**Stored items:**
--- START ---
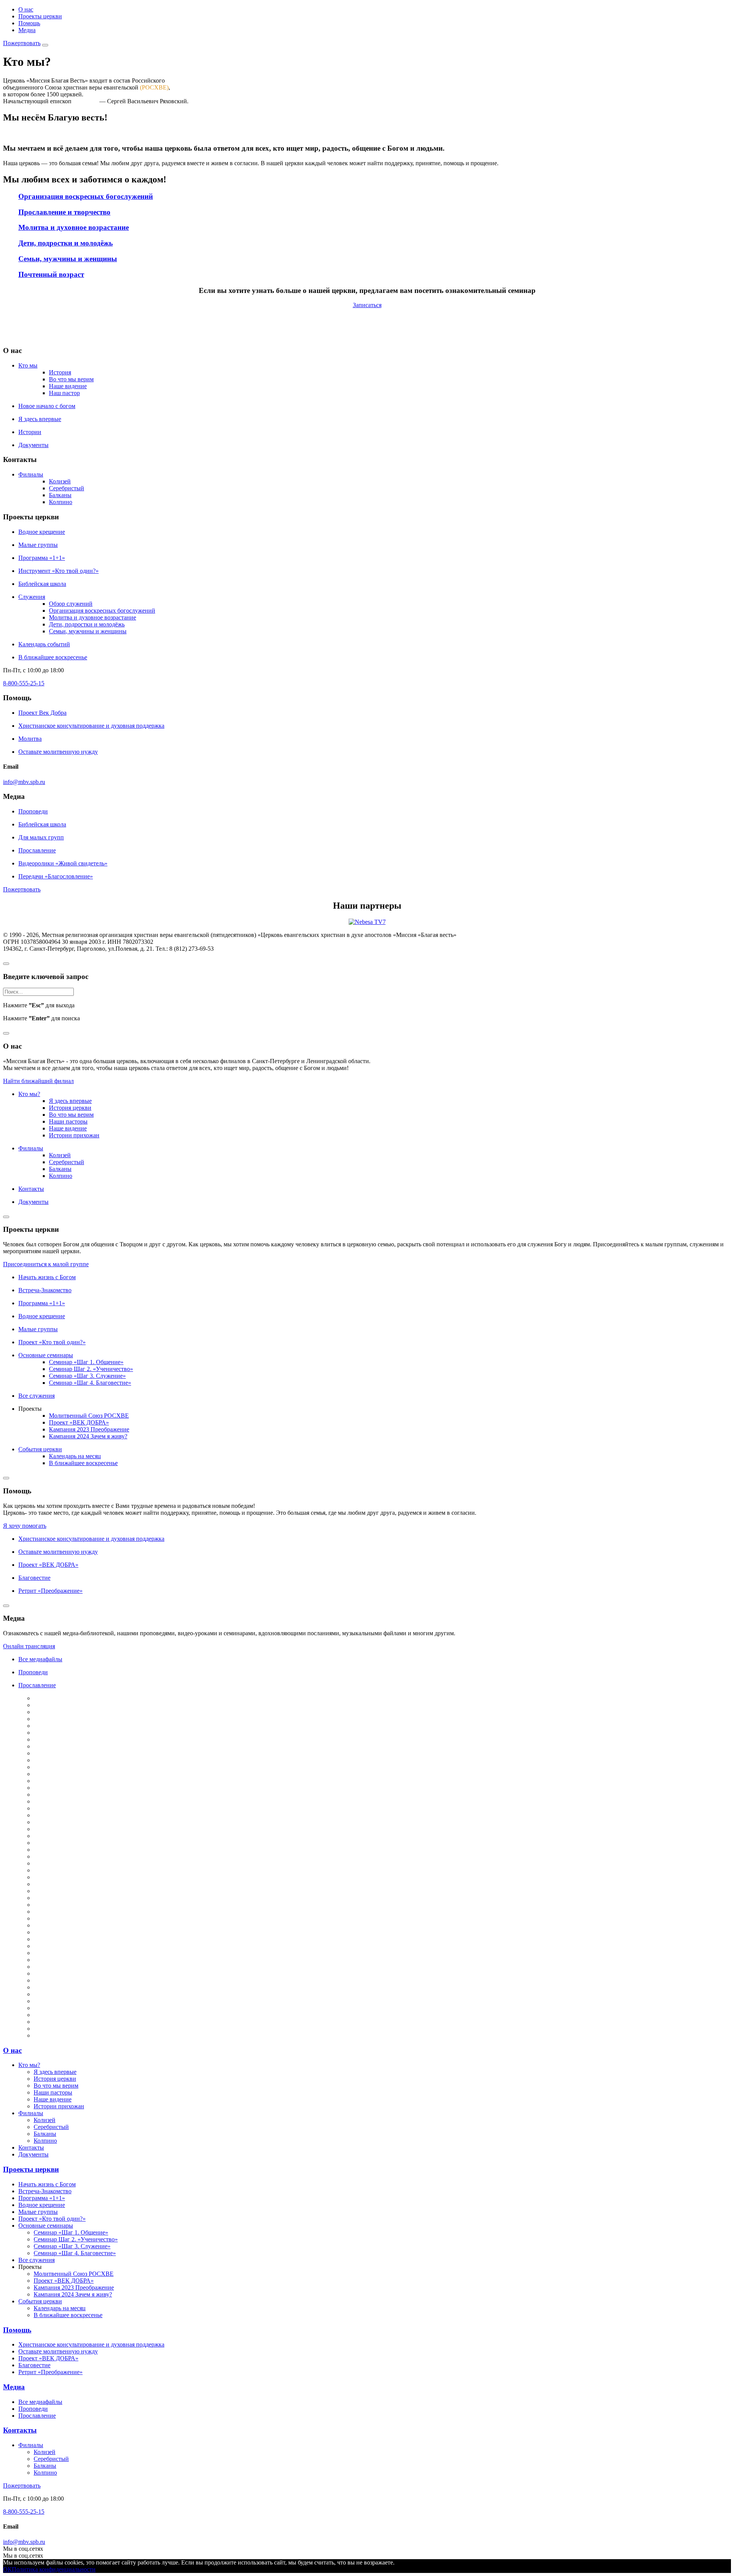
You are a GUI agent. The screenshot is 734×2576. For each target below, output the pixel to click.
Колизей (60, 481)
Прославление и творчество (64, 212)
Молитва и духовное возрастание (73, 227)
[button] (22, 43)
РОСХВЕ (85, 101)
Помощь (29, 23)
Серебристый (66, 488)
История (60, 372)
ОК (7, 2569)
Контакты (20, 2430)
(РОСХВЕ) (154, 87)
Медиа (27, 30)
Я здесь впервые (70, 1101)
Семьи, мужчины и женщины (67, 259)
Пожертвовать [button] (22, 889)
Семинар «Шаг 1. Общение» (86, 1362)
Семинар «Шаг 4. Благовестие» (90, 1382)
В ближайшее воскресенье (83, 1463)
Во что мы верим (71, 379)
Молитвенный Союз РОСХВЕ (89, 1415)
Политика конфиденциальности (54, 2569)
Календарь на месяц (75, 1456)
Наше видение (68, 386)
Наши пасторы (68, 1121)
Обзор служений (71, 603)
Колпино (60, 502)
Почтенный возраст (51, 274)
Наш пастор (64, 393)
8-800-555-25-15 (23, 683)
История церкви (70, 1107)
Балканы (60, 495)
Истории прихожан (74, 1135)
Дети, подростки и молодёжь (65, 243)
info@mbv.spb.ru (24, 782)
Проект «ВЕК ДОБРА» (79, 1422)
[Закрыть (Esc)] (6, 964)
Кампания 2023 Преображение (89, 1429)
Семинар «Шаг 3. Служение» (87, 1376)
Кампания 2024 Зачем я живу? (88, 1436)
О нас (25, 9)
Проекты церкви (40, 16)
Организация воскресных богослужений (85, 196)
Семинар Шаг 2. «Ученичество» (91, 1369)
--- END ---
**TASK PROMPT:** All lines of the data that hold "РОСХВЕ" need to be copied.

**OUTPUT OF THE TASK:**
РОСХВЕ (85, 101)
(РОСХВЕ) (154, 87)
Молитвенный Союз РОСХВЕ (89, 1415)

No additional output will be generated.